TEXTO PARA LEITURA:
****************************************

Migalhas de Peso

O fim (?) da impetração de mandado de segurança no lugar do agravo de instrumento

Decisão do STJ procura encerrar a discussão sobre o cabimento de mandado de segurança em face de decisão interlocutória não prevista no rol do art. 1.015 do CPC/15.

28/5/2021

(Imagem: Arte Migalhas)

Uma das grandes alterações promovidas pelo Código de Processo Civil de 2015 se deu quanto às hipóteses de cabimento do recurso de agravo de instrumento. Tal recurso, na vigência do CPC/73, era cabível em face de qualquer decisão interlocutória “quando se tratar de decisão suscetível de causar à parte lesão grave e de difícil reparação” (art. 522, lei 5.869/73).

Atualmente, contudo, o atual código dispõe de forma totalmente diversa, ao elencar um rol, no artigo 1.015, de decisões que poderão ser impugnadas por meio daquele recurso, ou seja, o legislador trouxe, aparentemente, um rol taxativo de cabimento do agravo de instrumento.

****************************************

EXTRATO DE DADOS:
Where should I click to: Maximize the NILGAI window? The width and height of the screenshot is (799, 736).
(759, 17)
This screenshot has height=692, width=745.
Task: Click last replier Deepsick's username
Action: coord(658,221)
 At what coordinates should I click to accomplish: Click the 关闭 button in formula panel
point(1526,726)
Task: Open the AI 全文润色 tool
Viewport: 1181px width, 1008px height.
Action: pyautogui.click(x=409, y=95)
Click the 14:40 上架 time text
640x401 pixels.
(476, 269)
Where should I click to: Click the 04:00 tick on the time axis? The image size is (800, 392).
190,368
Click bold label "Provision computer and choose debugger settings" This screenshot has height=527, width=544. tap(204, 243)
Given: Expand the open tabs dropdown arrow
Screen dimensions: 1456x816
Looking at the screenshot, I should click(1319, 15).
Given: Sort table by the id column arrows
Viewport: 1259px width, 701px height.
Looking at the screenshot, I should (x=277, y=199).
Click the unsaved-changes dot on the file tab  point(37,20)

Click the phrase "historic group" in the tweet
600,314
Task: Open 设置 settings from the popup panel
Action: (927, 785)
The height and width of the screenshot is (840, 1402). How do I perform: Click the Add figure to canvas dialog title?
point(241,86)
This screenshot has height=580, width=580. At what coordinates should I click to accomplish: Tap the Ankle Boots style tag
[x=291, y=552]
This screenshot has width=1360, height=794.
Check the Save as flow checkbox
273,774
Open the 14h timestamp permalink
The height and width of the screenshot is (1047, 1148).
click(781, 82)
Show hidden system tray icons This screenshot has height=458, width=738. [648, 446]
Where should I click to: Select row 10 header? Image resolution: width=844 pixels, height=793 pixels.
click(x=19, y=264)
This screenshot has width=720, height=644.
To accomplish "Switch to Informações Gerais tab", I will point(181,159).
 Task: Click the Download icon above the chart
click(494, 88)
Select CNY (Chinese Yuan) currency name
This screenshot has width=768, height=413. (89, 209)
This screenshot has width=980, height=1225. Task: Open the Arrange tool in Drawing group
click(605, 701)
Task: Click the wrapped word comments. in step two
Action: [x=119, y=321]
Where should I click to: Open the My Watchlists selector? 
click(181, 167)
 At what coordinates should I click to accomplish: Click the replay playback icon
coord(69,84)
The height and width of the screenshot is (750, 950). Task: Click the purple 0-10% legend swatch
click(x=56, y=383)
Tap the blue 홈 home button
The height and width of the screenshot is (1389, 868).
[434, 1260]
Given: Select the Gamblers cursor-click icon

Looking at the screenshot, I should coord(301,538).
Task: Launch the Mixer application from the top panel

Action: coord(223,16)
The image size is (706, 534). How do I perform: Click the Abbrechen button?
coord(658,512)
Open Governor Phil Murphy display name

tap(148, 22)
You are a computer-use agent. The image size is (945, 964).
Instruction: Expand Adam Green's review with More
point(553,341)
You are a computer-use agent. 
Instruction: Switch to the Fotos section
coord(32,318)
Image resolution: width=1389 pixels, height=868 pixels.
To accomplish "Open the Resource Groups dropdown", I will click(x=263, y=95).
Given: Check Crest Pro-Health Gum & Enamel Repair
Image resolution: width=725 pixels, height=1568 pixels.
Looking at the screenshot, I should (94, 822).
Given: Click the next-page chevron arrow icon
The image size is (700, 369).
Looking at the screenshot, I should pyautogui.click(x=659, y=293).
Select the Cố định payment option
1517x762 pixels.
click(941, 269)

****************************************

PROBLEMA CURTO:
Devolva, sem nenhuma alteração, o trecho do texto sobre o mandado de segurança e o agravo de instrumento que vai de "(Imagem: Arte Migalhas)" até "522, lei 5.869/73).".

O RESULTADO:
(Imagem: Arte Migalhas)

Uma das grandes alterações promovidas pelo Código de Processo Civil de 2015 se deu quanto às hipóteses de cabimento do recurso de agravo de instrumento. Tal recurso, na vigência do CPC/73, era cabível em face de qualquer decisão interlocutória “quando se tratar de decisão suscetível de causar à parte lesão grave e de difícil reparação” (art. 522, lei 5.869/73).